Reproduce the portion of the film-scanning text between "2. After using" and "with your holders.", inclusive, word for word.

• _PASSAGE SHOWN_:
::::::::::

1. Use a small halogen lamp to illuminate the glass bed of your scanner at a sharp angle. This will highlight all the particles adhering to the bed before you even start. Make sure to check the lid glass as well. Canned air will get rid of most of the dust. A microfiber cloth, PEC pad or anti-static brush can be used to remove the rest.

2. After using the canned air to dislodge loose dust from my film, I place it on a PecPad and clean the top surface of the transparency with another PECPAD folded in the shape of a teabag and moistened with PEC-12 film cleaning fluid, making sure to draw the pad completely off the film edge so the dust goes with it.

3. I don't use film holders, instead wet mount my transparencies. Fluid, plex, fluid, film, optical mylar (AZTEK) and a layer of diffuse Mylar (art supply). The thickness of plex I use for my scans was determined after testing much like you did with your holders.

I, for sure, don't use the EPSON holders, having already determined the advantages of wet mounting. The film doesn't lay flat and I used to get Newton rings with the EPSON holders.

4. I scan in 48 bit color, NO sharpening. I use the EPSONscan software, but intervene by setting the black point to "0" and I do test scans to accurately determine the true white point, which I give five or so additional units of brightness for good measure. I set the gamma to 2.0.

5. I scan at the highest claimed optical resolution of the scanner (4800spi for the 4870). This means a 1gb raw scan for a 4x5, so your computer would need to be able to deal with large files initially. The scan itself will appear high-key, washed out, but there will be information in the shadows.

6. I use the Layer Transfer Method to work on my files, which means I downsize the resulting raw scan to 8x10 at 360dpi and save it as a discreet file that will be my working file. The black point will need to be properly set in the file as part of the editing process. But, by bringing the shadow values down, rather than trying to open them up, there is no noise in the shadows.

7. I use non-destructive digital editing methods to refine the file.

8. I save the working file in its unflattened state.

9. I upsize the unflattened image to its output size and open the original scan, which I resize to the exact dimensions as the working file, copy and paste it into the unflattened working file. Throw away the background layer and flatten the file with its high res information.

10. I sharpen carefully, sometimes with selective sharpening, sometimes sharpen only edges, sometimes unsharp mask.

Every step of the way, I do my utmost to preserve the data in its highest quality, and the results go well beyond what some seem to feel is the limit for this machine. I do think the newer scanners do a better job than the 4870, as does the new version of Epsonscan software that came with my V750.

::::::::::

• _EXTRACTED DATA_:

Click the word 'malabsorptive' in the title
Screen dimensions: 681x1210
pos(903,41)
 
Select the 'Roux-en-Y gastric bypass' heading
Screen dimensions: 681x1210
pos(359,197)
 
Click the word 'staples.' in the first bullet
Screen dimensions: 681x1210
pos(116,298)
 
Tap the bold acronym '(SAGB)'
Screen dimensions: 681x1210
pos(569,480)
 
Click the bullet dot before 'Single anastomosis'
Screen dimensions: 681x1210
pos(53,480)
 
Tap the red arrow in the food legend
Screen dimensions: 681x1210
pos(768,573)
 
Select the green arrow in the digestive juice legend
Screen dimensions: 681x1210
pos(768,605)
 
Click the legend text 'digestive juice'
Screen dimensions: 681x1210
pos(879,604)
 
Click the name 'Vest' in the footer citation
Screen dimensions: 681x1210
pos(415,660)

::::::::::

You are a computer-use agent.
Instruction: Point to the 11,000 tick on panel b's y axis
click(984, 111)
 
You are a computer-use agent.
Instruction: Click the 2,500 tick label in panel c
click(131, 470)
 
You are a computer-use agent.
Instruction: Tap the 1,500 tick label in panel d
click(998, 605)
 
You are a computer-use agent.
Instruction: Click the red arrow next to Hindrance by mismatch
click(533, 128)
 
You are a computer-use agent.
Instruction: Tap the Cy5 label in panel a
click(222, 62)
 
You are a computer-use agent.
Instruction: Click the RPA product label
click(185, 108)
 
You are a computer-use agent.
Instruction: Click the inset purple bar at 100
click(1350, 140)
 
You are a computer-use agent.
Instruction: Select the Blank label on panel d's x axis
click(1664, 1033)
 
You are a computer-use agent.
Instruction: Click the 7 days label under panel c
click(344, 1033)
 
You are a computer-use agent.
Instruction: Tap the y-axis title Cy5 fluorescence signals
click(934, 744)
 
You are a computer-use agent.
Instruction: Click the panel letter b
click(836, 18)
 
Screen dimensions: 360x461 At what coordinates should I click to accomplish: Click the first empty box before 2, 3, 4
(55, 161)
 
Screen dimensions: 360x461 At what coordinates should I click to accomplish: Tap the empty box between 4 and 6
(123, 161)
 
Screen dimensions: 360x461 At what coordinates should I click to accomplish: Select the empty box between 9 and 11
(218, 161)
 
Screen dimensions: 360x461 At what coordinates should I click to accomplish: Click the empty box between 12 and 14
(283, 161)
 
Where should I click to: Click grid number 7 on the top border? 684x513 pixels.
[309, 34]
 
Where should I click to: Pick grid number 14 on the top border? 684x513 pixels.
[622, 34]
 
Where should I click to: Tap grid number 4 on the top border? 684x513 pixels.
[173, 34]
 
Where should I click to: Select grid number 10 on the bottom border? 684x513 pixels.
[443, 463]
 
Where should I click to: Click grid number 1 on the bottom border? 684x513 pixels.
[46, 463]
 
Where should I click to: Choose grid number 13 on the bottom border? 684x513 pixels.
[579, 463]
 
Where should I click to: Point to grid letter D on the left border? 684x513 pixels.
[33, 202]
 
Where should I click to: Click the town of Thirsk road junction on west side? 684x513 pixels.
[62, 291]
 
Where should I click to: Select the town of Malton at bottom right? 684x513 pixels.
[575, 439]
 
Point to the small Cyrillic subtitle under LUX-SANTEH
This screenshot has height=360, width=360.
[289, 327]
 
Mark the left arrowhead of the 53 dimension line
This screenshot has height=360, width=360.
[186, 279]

::::::::::

• _TASK OUTPUT_:
2. After using the canned air to dislodge loose dust from my film, I place it on a PecPad and clean the top surface of the transparency with another PECPAD folded in the shape of a teabag and moistened with PEC-12 film cleaning fluid, making sure to draw the pad completely off the film edge so the dust goes with it.

3. I don't use film holders, instead wet mount my transparencies. Fluid, plex, fluid, film, optical mylar (AZTEK) and a layer of diffuse Mylar (art supply). The thickness of plex I use for my scans was determined after testing much like you did with your holders.